When I first got started as a photographer many years ago, I could barely afford my camera and one lens let alone another lens. Plus, zoom lenses did not exist as a viable option. That meant every lens purchase had to be considered carefully. I had to think about what focal lengths I was missing, rather than what I wanted. This point of view has helped me through the many years I have photographed as a pro even after I could more easily afford a new lens:

• Pay attention to photographs you want but can’t get because of the lenses you have. This means you are paying attention to your real needs, not the needs of someone else, a camera club, a camera sales person and so forth. Do you constantly wish you could get a closer shot of your subject when you cannot get close? That means you need a telephoto. Do you constantly wish you could get a wider shot of something but you can’t back up enough to get it in? Then you need a wide-angle.

ISO 100, 1/40, f/13, 400mm (APS-C)
Without a telephoto lens, I would have been severely limited in photographing this green heron.

Lens or focal length

Commonly, photographers interchange focal length and lens when talking about this subject. So I might mention a 24mm focal length or a 24mm lens, or a wide-angle focal length or a wide-angle lens. I discovered from my classes at that sometimes students new to photography thought that they had to have a specific wide-angle lens, for example, even though they might have a zoom lens that included that wide-angle focal length. So regardless if you have a 24mm lens or a 24mm focal length on your zoom, they are the same and they are both 24mm lenses. It is just that the zoom includes more than one focal length.

Can’t decide? What about the super range zooms?

Most cameras have the possibility of using a compact, extreme range zoom that goes from wide-angle to very strong telephoto in one lens. These offer the ability to carry a lot of focal lengths in one lens and can be great travel lenses. I will be talking more about them in Chapter 3, Zooms versus Prime Lenses. For now, though, be aware that there are trade-offs with these lenses that may make them inappropriate for you. These include a small maximum aperture, especially for the telephoto, that makes them hard to use in anything except bright light.

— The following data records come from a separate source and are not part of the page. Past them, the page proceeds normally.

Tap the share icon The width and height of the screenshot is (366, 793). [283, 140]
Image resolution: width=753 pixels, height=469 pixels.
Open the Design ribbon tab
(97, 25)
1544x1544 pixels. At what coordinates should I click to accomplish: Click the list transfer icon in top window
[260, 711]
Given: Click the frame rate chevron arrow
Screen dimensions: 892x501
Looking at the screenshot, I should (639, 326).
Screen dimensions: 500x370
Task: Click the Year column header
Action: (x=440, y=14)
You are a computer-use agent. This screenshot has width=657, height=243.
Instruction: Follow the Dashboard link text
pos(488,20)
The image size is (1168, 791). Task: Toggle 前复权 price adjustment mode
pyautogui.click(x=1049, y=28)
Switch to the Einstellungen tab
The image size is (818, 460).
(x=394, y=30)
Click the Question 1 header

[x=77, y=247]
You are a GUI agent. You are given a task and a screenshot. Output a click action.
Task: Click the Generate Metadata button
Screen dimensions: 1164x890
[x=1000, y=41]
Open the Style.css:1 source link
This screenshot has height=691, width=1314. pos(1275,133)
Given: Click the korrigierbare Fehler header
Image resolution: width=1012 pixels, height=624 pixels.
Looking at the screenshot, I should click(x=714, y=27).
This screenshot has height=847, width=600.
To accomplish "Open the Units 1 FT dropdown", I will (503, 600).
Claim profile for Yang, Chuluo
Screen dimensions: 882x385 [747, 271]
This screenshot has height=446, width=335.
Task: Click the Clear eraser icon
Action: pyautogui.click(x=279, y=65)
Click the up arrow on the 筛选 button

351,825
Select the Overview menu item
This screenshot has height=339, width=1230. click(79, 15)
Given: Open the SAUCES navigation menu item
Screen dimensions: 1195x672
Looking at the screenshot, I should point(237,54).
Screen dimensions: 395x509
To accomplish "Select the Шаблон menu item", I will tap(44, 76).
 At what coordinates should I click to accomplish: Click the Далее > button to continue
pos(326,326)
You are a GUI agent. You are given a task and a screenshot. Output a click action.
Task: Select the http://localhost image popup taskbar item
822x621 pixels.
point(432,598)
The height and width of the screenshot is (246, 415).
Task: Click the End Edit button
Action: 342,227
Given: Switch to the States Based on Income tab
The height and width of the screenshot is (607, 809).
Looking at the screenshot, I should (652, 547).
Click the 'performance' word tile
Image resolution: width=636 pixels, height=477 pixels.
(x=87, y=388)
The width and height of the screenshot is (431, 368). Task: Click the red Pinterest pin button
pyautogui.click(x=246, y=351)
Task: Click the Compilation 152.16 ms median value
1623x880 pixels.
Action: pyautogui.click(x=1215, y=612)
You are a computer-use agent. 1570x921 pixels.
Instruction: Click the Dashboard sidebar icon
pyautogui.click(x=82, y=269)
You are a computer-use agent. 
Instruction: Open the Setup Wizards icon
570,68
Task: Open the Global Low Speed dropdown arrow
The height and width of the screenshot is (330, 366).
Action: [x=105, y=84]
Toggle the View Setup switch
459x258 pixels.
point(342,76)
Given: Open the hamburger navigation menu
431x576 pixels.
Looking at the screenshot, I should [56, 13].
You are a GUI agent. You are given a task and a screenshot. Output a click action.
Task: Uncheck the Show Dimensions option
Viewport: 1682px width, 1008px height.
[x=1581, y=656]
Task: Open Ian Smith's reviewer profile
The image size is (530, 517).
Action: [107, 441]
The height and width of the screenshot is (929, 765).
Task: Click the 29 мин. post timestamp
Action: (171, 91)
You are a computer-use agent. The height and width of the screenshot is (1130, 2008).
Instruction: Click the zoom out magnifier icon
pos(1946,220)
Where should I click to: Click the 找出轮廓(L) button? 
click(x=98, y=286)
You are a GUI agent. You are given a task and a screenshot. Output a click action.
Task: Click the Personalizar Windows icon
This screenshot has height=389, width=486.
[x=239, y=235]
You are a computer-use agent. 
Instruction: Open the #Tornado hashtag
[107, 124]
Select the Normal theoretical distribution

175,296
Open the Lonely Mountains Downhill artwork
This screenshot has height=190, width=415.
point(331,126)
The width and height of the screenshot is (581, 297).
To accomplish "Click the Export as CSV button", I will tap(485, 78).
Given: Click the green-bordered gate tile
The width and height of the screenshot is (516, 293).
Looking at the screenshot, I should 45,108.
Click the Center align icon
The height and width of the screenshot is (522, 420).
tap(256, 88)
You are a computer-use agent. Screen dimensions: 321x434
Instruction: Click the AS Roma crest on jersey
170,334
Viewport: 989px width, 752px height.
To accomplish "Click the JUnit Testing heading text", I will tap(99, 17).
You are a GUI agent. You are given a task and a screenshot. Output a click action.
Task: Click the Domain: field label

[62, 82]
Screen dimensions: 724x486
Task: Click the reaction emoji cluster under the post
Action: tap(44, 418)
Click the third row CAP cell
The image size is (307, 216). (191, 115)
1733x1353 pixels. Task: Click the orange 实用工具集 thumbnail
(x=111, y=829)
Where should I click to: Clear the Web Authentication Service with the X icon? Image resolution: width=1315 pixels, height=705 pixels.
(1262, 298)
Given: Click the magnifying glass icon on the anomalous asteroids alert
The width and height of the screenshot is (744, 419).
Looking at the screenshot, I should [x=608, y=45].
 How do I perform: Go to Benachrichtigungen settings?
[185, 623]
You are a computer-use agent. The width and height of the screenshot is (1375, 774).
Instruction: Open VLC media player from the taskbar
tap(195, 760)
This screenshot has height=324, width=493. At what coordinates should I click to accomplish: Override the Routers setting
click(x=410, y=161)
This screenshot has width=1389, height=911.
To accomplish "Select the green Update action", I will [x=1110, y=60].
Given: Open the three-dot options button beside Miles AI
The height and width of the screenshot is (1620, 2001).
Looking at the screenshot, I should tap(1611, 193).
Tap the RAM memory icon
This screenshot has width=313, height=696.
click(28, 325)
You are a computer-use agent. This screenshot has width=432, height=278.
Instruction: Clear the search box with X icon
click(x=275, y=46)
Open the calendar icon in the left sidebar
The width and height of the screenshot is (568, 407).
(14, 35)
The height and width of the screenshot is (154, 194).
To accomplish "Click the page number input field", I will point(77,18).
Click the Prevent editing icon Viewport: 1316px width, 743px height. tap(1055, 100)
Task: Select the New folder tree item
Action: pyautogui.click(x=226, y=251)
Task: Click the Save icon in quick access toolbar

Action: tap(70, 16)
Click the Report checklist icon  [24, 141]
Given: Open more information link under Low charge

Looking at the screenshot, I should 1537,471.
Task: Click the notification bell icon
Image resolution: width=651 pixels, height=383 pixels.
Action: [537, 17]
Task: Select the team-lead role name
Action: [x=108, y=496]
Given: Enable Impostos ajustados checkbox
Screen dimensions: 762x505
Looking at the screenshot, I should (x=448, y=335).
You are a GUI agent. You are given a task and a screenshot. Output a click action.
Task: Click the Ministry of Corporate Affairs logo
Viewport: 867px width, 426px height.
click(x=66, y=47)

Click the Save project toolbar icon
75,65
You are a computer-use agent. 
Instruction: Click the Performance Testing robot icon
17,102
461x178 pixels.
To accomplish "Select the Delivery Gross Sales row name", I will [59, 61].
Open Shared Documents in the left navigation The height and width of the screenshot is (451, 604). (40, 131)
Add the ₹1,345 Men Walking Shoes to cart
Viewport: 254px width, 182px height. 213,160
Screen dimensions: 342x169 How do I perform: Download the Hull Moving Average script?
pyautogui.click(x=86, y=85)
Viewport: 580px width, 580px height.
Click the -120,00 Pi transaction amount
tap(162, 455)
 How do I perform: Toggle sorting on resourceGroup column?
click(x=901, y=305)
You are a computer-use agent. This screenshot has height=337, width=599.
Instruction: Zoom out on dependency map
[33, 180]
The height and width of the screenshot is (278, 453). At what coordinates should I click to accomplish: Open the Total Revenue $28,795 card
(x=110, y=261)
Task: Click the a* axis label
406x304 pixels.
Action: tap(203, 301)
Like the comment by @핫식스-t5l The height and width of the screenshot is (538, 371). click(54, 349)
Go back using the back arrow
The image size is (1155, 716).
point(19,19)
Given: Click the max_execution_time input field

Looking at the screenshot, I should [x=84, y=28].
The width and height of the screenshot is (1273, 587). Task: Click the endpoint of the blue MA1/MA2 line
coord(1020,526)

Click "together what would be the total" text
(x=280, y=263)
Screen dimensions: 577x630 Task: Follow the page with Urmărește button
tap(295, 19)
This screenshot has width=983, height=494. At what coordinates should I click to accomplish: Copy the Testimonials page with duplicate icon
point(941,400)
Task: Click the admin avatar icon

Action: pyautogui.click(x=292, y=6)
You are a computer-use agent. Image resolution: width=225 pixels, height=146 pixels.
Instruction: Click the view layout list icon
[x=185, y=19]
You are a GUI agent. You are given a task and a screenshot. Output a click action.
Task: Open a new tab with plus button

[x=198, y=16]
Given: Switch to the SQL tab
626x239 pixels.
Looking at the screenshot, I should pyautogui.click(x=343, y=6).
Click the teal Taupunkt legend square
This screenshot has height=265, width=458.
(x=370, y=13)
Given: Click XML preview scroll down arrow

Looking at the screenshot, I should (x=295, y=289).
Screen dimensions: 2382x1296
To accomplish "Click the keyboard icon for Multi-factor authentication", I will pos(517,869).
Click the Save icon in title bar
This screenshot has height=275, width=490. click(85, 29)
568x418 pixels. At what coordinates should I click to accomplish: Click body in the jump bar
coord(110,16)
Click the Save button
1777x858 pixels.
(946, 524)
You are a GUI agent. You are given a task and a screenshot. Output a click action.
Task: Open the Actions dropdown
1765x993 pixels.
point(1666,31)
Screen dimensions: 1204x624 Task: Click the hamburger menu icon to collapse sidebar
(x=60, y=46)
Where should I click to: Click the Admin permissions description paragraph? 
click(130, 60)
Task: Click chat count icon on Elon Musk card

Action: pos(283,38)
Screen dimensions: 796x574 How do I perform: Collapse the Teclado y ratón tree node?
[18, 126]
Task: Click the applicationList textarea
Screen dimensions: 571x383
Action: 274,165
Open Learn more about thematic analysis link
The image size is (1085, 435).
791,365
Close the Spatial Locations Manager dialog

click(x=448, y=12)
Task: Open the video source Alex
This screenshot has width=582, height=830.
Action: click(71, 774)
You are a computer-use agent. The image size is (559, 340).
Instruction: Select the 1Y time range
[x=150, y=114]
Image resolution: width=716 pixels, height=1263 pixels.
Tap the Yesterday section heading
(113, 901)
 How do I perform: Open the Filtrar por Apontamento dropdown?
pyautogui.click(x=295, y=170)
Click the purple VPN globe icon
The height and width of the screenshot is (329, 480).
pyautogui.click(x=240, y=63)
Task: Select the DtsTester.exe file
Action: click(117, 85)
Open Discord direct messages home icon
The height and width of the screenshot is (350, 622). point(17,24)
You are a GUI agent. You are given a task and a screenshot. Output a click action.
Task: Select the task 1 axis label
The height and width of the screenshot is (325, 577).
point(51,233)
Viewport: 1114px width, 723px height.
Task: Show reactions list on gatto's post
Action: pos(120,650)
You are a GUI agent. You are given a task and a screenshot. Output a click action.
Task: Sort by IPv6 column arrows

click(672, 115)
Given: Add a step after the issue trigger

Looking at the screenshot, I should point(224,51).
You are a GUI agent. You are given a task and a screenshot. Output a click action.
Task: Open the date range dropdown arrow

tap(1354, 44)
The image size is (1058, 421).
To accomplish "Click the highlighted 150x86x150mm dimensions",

Price alone is not always an indicator of lens quality. The price of a lens is affected by many things. A big lens for a 35mm-full-frame camera will immediately be larger and more expensive than the same equivalent quality lens for Micro Four Thirds (MFT). This is because the optics must be bigger to deal with the larger format size, and as optics get physically larger, they become more expensive to gain the best image quality.